12. The learned Tribunal has considered the above judgment of the Supreme Court, and the statement of PW-2, and has held that the functional disability of the respondent no.1 can be assessed as 80%. I see no reason to disagree with the above opinion of the learned Tribunal, especially keeping in view the statement of PW-2/Dr. Abhilasha Yadav. The challenge to the Impugned Award to this extent is also rejected.
13. The next challenge of the appellant to the Impugned Award is on the ground that the respondent no.1 had failed to prove the salary being drawn by the respondent no.1 at the time of the accident, based whereon the claim for loss of income and other relief could be assessed.
14. The learned counsel for the respondent no.1, however, placing reliance on the statement of PW-3/Sh. Kamal Sharma, and also on the Letter of Appointment (Ex.PW-3/B), submits that it had been proved that the respondent no.1 was drawing a consolidated salary of Rs.27,500/- per month plus mobile reimbursement of Rs.750/- per month and a conveyance charge of Rs.[3] per kilometre, at the time of the accident, from his employer. He submits that the learned Tribunal, therefore, has rightly assessed the claim of damages of the respondent no.1 taking the salary of the respondent no.1 as Rs.27,500/- per month.
15. I have considered the submissions made by the learned counsels for the parties. Ex.PW-3/B clearly states the salary of the respondent no.1. Though it is correct that the claimant or the PW-3/Sh. Kamal Sharma could not produce further evidence in form of his Income Tax Returns to prove the salary, the onus of proof in an ‘inquiry’ under the Act is of ‘preponderance of probabilities’. In this regard, statement of PW-3/Sh. Kamal Sharma could not be disregarded, who proved the salary being paid to the respondent no. 1. The appointment letter shows the salary drawn by the respondent no.1 from his employer and the same has been rightly considered by the learned Tribunal for assessing the compensation to be awarded to the respondent no.1. I, therefore, find no merit in this challenge of the appellant as well.

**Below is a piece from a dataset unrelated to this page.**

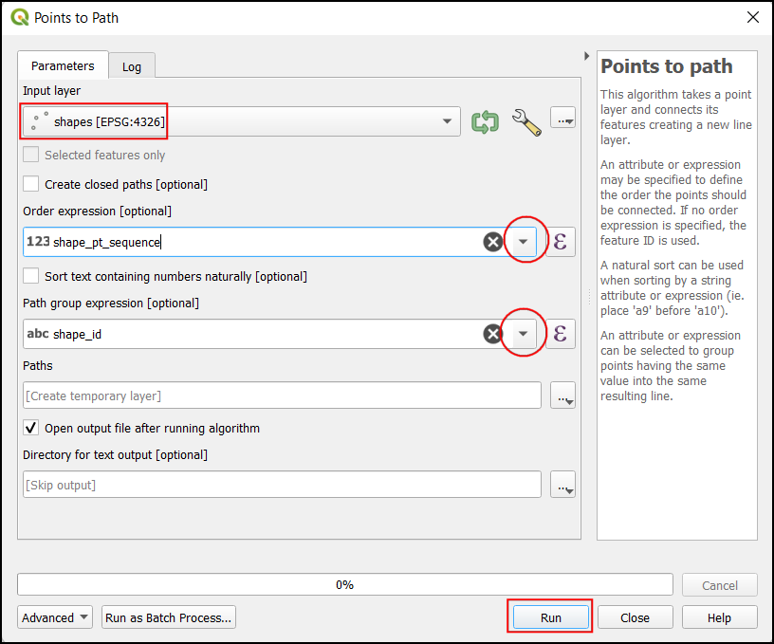The height and width of the screenshot is (644, 774).
Task: Open advanced options wrench icon for input layer
Action: point(525,121)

16. The last challenge of the appellant to the Impugned Award is on the ground that the learned Tribunal has erred in not deducting the Income Tax payable by the respondent no.1 on his salary income. The learned counsel for the respondent no.1 does not dispute the above challenge. He submits that if any Income Tax is to be deducted from the total compensation, as applicable on the salary of Rs.27,500/- as assessed by the learned Tribunal, the same can be deducted while determining the compensation.

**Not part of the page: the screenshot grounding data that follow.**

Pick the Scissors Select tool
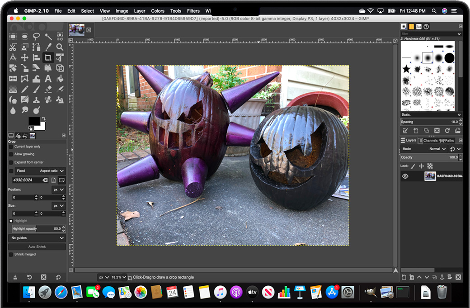Viewport: 470px width, 308px height. point(13,47)
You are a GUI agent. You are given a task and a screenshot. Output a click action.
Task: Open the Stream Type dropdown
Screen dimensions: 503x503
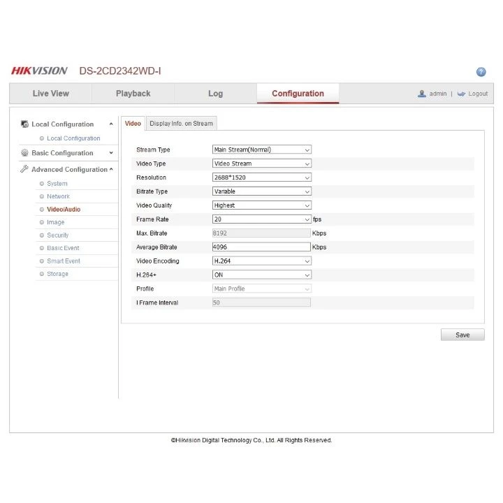point(261,150)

17. The learned counsel for the respondent no.1/claimant submits that as per the relevant tax rates for the Financial Year 2013-14, a tax of Rs.11,330/- per annum would have been payable by the respondent no.1 on his salary/income assessed at Rs.27,500/- per month.

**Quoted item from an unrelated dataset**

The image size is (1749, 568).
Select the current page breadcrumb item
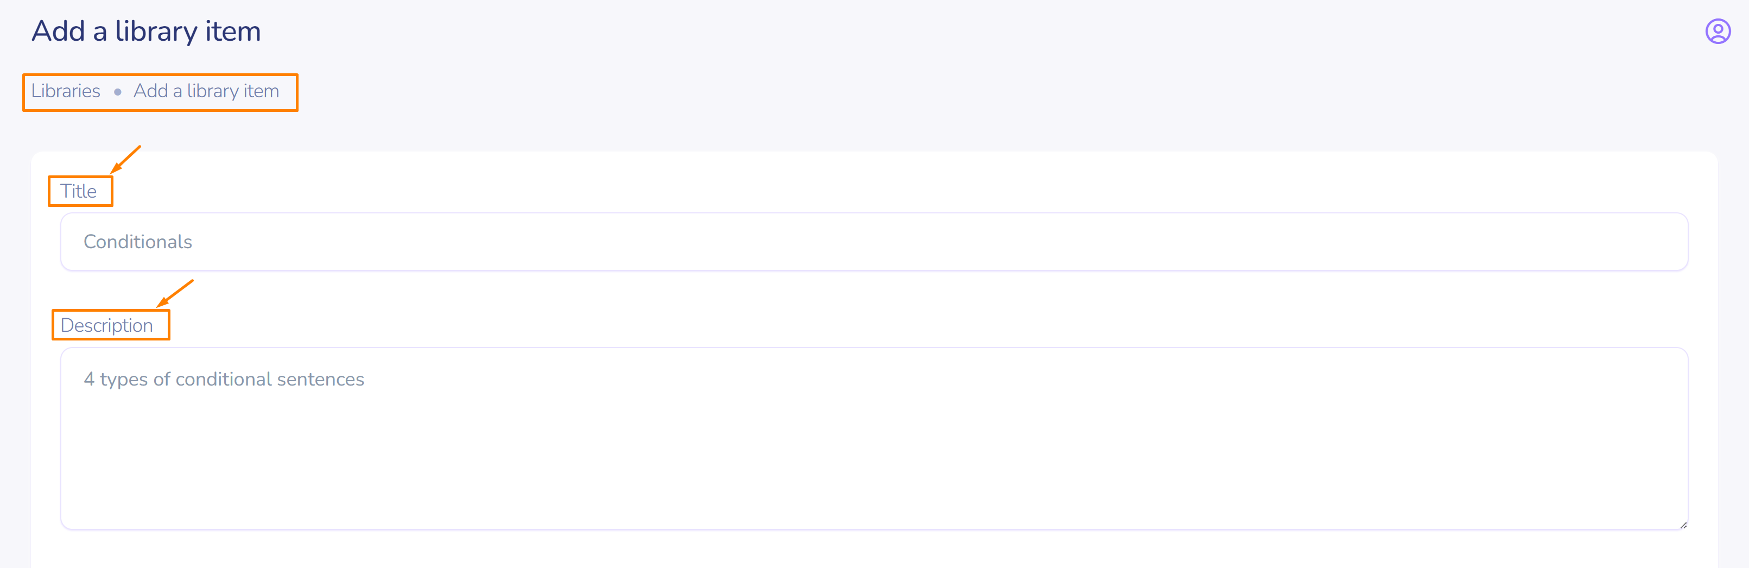click(x=206, y=91)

18. Keeping in view the above, the challenge of the appellant to the impugned Award to this limited extent succeeds. The amount of tax payable should have been deducted while determining the loss of income awarded to the respondent no.1/claimant by the learned Tribunal. Accordingly, the amount awarded by the learned Tribunal towards Loss of Income/Future Loss of Income in favour of the respondent no. 1 shall stand modified as under:- {(27500x12)-11330)}x15x80%= Rs.38,24,040/-
19. The appeal is partially allowed.
20. In view of the above, the excess amount deposited by the appellant shall be released to the appellant along with the proportionate interest accrued thereon. The remaining amount that is deposited by the appellant pursuant to the order dated 08.01.2019 of this Court, shall be released by the learned Tribunal to the respondent no.1/claimant along with interest accrued thereon in, the manner prescribed in the Impugned Award.
21. The statutory amount deposited by the appellant shall also be released to the appellant along with interest accrued thereon.
22. The appeal along with the pending application is disposed of in the above terms.